What if stocks were movies?

As you’ve seen from my previous posts, I’ve been playing with python, couchdb and been working my way through the “Programming Collective Intelligence” book. However, what I haven’t been talking about much is what I’ve actually been doing with it!

When learning something, I’m at a disadvantage unless I can relate the technique toward an application, even if it’s just hypothetical. Since my day job is mostly spent at an IT / Architecture level it can often be difficult to get a chance to move beyond theoretical “what ifs”.
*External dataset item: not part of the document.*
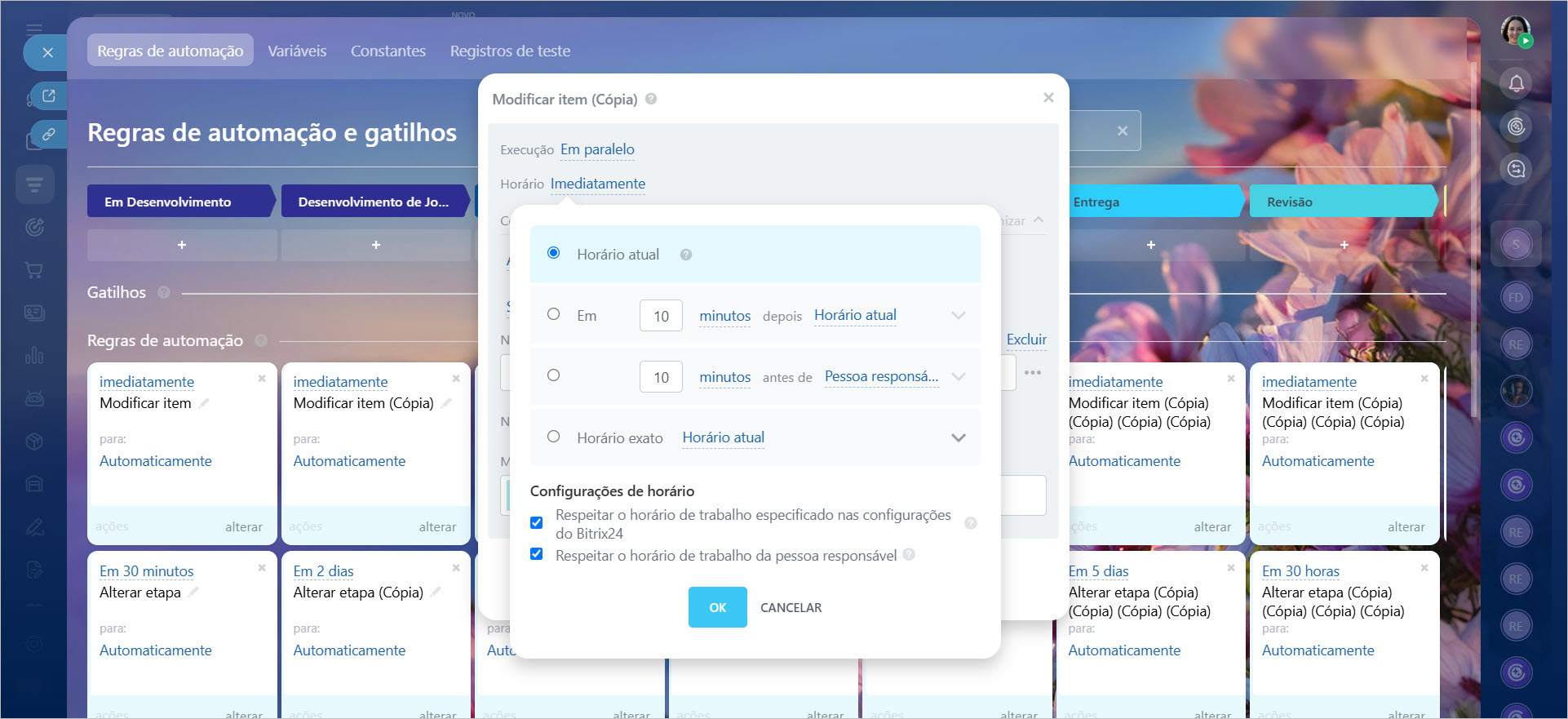Image resolution: width=1568 pixels, height=719 pixels.
Task: Click help icon beside Modificar item (Cópia) title
Action: point(651,99)
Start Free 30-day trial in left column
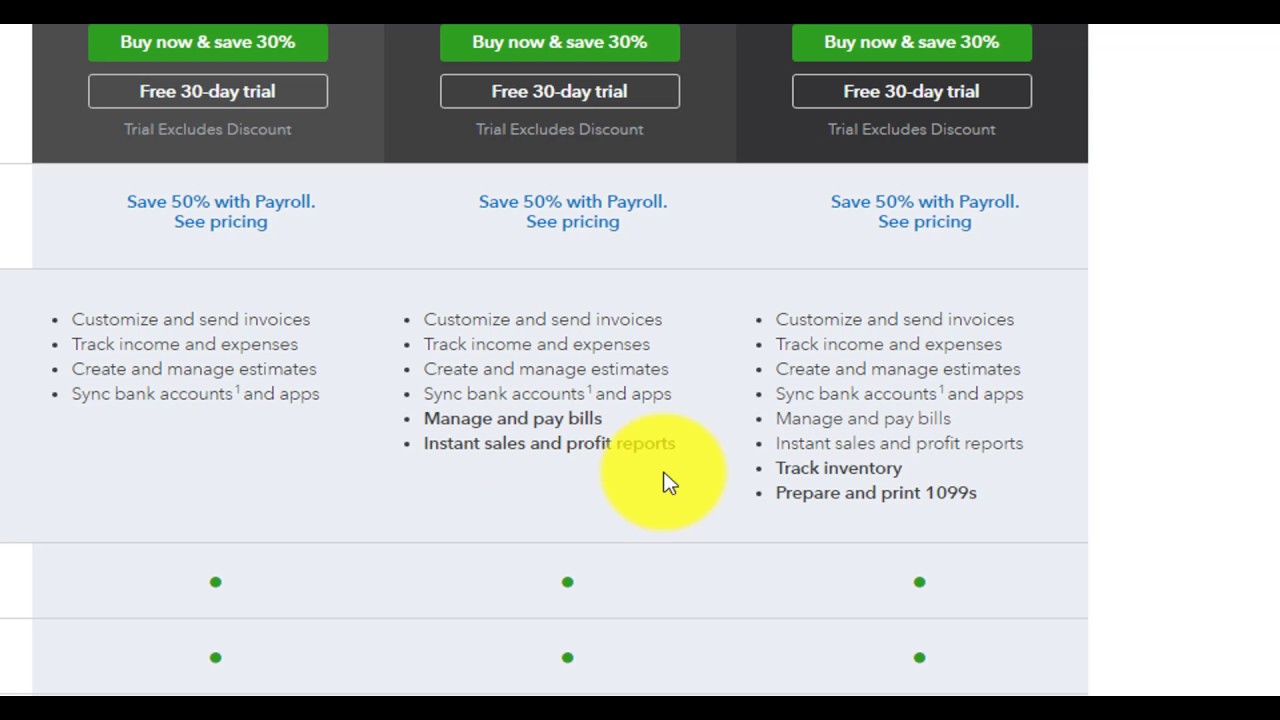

It’s a constant balance to make progress through a book or tutorial vs. branching off to investigate and actually apply something. As a rampant “consumer” I naturally error toward the “more data” side of things rather then being able to take time and explore in depth (I still have Google App Engine in my queue to revisit).

With the potential of PCI, I’ve been really focused on working through the examples and trying to explore what a good tangential application might be. Outside of technology I have a lot of varied interests (e.g. some of my friends call me ‘Longbow’) not the least of which is the idea that business and money is always an interesting area to investigate.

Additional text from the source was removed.